I’m sorry but we’ve lost her, the doctor said.
Ben did not expect formula to prevail at this intersection. It forced his pain to flat. Sorry? Lost? Was this a cameo on a daytime soap? One of the drama programmes Ben began watching during his long days at home alone?
At first, he used the television for background company. The house was still without the fussing bustle of Linda. The television, although less dimensional, was a reassuring substitute. Ben watched an occasional soapie episode. As the months rolled on, he could distinguish each overdrawn character and barely ticking plot screened between eleven and two.
What do you mean, lost her, Ben asked, sensing that his mind understood but would not permit him access to meaning.
Would you like to see her, the doctor said.
Ben nodded and followed. The doctor warped and twisted through the doors and corridors of the large curved hospital. Ben followed feeling more like he were on his way to a meeting with the bank than—
Remembrance III
Imagine when we’re off and gone; these waves, the tide, will carry on, said Linda letting the rushing foam bubble through her costume.
Ben remembers the softness of the water; tropical blue making one with the sky.
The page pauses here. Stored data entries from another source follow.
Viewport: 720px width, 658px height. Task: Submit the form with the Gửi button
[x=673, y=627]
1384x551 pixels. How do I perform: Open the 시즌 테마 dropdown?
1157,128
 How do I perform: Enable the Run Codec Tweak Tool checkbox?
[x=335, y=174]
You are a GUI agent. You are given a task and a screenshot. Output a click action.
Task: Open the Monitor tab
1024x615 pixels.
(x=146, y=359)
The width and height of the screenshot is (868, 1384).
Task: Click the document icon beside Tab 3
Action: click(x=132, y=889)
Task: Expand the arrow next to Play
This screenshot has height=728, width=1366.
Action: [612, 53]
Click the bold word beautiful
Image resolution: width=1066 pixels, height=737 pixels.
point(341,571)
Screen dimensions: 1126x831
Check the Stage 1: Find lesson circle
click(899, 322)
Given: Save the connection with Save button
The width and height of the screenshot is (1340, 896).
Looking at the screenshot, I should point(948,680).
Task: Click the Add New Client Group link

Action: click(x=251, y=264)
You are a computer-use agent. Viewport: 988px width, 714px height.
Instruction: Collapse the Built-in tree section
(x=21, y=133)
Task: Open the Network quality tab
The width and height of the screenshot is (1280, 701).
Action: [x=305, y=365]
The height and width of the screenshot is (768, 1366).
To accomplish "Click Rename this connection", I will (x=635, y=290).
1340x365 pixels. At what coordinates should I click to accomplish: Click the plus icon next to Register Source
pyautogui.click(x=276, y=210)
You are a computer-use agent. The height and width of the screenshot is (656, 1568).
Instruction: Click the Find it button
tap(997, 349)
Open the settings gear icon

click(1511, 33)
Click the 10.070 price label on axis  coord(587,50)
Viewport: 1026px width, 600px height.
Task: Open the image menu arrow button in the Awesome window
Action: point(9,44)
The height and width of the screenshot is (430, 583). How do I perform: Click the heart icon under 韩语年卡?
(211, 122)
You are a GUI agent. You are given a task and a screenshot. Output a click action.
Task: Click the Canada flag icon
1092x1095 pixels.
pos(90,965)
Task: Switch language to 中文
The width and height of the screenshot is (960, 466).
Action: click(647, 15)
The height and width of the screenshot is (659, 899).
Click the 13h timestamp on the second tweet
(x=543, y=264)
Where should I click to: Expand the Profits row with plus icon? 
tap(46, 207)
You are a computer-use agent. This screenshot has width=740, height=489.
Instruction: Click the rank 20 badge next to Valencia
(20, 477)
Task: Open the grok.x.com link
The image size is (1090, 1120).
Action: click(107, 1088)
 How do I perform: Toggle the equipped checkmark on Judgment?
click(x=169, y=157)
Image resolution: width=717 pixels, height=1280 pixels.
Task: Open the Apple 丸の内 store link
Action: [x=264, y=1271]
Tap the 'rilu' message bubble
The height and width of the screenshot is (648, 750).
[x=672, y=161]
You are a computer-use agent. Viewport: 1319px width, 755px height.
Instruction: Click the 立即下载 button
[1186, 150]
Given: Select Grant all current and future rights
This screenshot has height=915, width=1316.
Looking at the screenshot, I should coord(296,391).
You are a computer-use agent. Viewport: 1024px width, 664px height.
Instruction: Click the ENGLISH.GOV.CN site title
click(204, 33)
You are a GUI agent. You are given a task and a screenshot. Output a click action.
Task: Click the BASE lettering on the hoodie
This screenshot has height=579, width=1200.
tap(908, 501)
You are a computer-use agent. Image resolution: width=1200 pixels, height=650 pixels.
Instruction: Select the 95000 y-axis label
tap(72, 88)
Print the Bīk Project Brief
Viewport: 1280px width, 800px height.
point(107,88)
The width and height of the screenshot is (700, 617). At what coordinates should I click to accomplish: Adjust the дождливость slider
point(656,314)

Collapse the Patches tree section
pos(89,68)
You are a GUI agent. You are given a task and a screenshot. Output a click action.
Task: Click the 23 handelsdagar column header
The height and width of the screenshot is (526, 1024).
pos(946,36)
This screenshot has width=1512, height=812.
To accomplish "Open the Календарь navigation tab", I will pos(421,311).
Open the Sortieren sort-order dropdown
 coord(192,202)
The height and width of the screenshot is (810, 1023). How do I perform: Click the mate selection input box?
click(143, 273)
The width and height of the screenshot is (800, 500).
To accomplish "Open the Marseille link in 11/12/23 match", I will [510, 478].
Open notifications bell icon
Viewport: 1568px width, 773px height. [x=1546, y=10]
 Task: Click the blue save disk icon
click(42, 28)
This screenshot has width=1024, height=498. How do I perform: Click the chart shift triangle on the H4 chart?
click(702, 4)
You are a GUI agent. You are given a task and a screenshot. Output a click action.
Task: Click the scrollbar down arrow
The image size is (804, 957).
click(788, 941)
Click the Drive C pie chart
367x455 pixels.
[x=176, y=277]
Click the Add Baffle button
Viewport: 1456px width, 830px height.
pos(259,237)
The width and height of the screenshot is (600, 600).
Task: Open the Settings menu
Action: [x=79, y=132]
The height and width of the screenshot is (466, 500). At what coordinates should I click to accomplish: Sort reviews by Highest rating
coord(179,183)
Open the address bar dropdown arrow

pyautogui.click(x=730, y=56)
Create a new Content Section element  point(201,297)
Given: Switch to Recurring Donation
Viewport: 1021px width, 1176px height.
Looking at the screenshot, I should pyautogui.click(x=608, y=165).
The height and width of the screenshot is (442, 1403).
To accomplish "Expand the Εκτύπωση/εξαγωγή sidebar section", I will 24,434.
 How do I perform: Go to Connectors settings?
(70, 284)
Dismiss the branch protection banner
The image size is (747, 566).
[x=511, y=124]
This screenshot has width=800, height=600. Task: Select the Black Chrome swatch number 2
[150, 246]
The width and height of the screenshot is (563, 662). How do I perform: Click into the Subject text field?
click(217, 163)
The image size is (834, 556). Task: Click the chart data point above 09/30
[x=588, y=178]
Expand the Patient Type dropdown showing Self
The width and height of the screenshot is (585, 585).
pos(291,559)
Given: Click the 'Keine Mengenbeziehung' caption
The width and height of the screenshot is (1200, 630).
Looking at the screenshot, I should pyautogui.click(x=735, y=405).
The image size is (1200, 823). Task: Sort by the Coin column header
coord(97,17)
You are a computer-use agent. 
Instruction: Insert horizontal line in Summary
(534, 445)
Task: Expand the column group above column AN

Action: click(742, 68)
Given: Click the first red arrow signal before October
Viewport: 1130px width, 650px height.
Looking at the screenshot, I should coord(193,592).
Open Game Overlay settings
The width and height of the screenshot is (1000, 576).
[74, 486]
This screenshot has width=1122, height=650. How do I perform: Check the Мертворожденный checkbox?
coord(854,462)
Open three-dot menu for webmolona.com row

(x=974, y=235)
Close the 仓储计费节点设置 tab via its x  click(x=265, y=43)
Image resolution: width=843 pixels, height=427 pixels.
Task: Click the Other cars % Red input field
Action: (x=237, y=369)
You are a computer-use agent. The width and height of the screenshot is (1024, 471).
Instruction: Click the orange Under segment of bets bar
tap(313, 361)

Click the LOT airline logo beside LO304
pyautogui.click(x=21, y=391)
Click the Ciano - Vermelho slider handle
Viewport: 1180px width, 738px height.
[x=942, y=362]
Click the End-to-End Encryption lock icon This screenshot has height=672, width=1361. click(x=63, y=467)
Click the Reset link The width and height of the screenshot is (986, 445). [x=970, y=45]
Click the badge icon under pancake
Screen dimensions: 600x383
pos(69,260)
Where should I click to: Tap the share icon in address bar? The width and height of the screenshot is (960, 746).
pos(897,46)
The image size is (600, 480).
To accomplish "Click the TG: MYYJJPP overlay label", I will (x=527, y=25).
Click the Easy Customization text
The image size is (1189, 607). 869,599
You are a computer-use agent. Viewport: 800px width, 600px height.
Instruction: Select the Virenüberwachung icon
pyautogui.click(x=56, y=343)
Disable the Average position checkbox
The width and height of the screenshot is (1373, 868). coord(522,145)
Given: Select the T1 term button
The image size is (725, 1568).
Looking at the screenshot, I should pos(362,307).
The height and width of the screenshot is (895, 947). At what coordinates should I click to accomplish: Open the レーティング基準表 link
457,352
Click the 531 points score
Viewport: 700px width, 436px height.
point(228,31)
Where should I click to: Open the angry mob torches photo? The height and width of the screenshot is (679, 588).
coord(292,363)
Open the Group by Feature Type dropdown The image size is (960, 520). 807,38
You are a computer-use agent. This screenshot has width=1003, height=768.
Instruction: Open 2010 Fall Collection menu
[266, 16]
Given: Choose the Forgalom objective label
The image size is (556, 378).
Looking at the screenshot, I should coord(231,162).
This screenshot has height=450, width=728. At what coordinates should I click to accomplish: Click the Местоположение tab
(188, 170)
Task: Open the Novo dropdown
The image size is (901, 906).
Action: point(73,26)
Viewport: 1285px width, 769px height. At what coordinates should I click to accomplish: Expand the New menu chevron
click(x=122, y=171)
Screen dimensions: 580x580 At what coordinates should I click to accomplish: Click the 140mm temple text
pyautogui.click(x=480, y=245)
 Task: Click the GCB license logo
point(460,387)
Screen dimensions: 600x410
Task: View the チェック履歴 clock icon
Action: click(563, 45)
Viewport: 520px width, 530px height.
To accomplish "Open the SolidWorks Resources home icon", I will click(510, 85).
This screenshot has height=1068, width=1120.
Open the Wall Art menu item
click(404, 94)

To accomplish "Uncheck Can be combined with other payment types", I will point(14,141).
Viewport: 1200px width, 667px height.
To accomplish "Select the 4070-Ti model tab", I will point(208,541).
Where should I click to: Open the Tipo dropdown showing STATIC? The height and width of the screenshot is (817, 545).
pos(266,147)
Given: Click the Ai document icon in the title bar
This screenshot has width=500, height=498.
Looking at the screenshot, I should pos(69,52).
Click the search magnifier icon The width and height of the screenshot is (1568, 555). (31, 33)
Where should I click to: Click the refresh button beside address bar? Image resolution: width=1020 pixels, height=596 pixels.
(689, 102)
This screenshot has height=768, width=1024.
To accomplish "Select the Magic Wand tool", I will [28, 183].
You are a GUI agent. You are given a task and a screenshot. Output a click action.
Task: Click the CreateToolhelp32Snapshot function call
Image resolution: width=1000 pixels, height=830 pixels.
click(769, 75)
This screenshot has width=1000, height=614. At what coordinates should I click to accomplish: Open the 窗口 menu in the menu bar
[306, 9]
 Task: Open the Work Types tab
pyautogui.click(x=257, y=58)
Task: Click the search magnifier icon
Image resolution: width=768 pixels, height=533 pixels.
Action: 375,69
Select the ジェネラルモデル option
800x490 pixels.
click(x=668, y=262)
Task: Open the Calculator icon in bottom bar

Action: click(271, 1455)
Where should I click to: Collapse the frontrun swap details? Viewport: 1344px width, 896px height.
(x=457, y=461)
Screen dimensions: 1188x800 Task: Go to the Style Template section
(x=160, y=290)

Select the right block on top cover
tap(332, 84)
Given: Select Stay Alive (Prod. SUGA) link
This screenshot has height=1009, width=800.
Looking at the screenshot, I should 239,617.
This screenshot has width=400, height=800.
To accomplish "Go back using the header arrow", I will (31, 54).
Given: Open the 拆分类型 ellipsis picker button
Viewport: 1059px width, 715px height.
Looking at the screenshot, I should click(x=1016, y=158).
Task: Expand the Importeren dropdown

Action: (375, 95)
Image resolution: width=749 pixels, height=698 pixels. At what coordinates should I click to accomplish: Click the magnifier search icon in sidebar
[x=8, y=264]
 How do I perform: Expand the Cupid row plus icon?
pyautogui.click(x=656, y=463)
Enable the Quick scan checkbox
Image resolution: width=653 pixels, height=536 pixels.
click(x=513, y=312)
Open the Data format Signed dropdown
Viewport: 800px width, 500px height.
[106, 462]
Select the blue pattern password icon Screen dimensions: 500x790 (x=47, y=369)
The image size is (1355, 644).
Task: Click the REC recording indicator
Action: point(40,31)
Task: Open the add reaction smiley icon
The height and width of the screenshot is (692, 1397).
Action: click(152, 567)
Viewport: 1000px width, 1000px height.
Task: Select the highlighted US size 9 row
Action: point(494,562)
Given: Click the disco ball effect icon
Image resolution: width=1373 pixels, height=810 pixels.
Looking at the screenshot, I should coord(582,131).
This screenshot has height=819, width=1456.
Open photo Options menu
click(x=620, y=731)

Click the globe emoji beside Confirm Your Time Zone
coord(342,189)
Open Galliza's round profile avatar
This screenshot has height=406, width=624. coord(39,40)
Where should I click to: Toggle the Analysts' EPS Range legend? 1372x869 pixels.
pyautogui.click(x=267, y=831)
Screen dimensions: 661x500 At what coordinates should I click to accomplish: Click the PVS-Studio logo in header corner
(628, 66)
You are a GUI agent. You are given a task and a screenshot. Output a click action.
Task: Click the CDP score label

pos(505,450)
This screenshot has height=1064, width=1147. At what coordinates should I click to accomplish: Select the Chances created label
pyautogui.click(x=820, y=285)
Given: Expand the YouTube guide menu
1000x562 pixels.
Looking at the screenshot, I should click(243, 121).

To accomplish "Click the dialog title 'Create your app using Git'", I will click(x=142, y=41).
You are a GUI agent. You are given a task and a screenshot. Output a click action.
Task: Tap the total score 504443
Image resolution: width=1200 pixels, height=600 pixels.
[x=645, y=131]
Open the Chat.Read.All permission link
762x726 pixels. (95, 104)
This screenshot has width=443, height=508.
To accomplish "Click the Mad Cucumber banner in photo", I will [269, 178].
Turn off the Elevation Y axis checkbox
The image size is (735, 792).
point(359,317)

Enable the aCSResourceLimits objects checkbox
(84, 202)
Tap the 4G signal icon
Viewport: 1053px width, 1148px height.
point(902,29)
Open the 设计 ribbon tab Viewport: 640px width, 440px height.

Don’t be so morbid love, he’d said.
It’s going to happen Ben whether you—, Linda silenced, a wave pushing her words ashore.
Regret
He entered the room. Unable to look at the bed. His neck perhaps broken. Unable to turn. His eyes forced themselves to other places; window sill, skirting curve, door frame. If he were not to see her, to witness her, perhaps it would not be true. He stared at a vase of orange gerbera’s sitting squarely still on the bedside table. Ben bought them last week. A hand yanked his heart through the tangle of his guts. Gerberas were not her favourite flower. From the periphery, threatened her shape beneath the sheet. But they seemed so happy, so
cheerful in their orange surety. His living lungs began to burn. Ben wished he’d bought pink. Instead.